Stored data entries
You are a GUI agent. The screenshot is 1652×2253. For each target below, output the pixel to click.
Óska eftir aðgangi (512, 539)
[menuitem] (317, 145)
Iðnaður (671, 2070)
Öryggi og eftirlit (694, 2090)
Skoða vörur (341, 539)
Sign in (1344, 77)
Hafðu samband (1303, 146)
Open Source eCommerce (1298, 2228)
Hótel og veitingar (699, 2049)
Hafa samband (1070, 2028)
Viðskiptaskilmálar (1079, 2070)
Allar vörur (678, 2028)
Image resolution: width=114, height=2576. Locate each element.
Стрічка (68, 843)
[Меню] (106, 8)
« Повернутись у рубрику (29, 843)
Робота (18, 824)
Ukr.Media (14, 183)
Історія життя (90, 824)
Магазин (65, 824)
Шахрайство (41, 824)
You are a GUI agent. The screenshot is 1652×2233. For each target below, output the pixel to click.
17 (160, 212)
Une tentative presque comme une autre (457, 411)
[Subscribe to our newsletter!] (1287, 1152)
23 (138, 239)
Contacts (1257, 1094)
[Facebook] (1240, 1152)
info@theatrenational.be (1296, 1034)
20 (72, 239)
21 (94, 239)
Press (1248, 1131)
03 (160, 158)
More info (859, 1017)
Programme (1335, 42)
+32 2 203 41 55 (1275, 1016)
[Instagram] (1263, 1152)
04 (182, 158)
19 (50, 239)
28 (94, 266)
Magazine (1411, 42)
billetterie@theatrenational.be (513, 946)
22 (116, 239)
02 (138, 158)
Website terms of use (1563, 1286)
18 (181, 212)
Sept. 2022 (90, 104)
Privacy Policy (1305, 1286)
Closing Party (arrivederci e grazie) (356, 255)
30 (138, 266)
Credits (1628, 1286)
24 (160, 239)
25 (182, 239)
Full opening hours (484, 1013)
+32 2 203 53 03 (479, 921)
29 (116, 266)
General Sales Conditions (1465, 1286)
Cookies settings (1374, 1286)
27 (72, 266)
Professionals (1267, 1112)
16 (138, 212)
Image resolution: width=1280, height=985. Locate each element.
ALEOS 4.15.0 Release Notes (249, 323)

Instructions for the task =
Could you repeat every record above exactly as it is written?

Answer to the problem =
You are a GUI agent. The screenshot is 1652×2253. For each target below, output the pixel to click.
Óska eftir aðgangi (512, 539)
[menuitem] (317, 145)
Iðnaður (671, 2070)
Öryggi og eftirlit (694, 2090)
Skoða vörur (341, 539)
Sign in (1344, 77)
Hafðu samband (1303, 146)
Open Source eCommerce (1298, 2228)
Hótel og veitingar (699, 2049)
Hafa samband (1070, 2028)
Viðskiptaskilmálar (1079, 2070)
Allar vörur (678, 2028)
Image resolution: width=114, height=2576. Locate each element.
Стрічка (68, 843)
[Меню] (106, 8)
« Повернутись у рубрику (29, 843)
Робота (18, 824)
Ukr.Media (14, 183)
Історія життя (90, 824)
Магазин (65, 824)
Шахрайство (41, 824)
You are a GUI agent. The screenshot is 1652×2233. For each target below, output the pixel to click.
17 (160, 212)
Une tentative presque comme une autre (457, 411)
[Subscribe to our newsletter!] (1287, 1152)
23 (138, 239)
Contacts (1257, 1094)
[Facebook] (1240, 1152)
info@theatrenational.be (1296, 1034)
20 (72, 239)
21 (94, 239)
Press (1248, 1131)
03 (160, 158)
More info (859, 1017)
Programme (1335, 42)
+32 2 203 41 55 (1275, 1016)
[Instagram] (1263, 1152)
04 (182, 158)
19 (50, 239)
28 (94, 266)
Magazine (1411, 42)
billetterie@theatrenational.be (513, 946)
22 (116, 239)
02 (138, 158)
Website terms of use (1563, 1286)
18 (181, 212)
Sept. 2022 (90, 104)
Privacy Policy (1305, 1286)
Closing Party (arrivederci e grazie) (356, 255)
30 (138, 266)
Credits (1628, 1286)
24 (160, 239)
25 (182, 239)
Full opening hours (484, 1013)
+32 2 203 53 03 (479, 921)
29 (116, 266)
General Sales Conditions (1465, 1286)
Cookies settings (1374, 1286)
27 (72, 266)
Professionals (1267, 1112)
16 (138, 212)
Image resolution: width=1280, height=985. Locate each element.
ALEOS 4.15.0 Release Notes (249, 323)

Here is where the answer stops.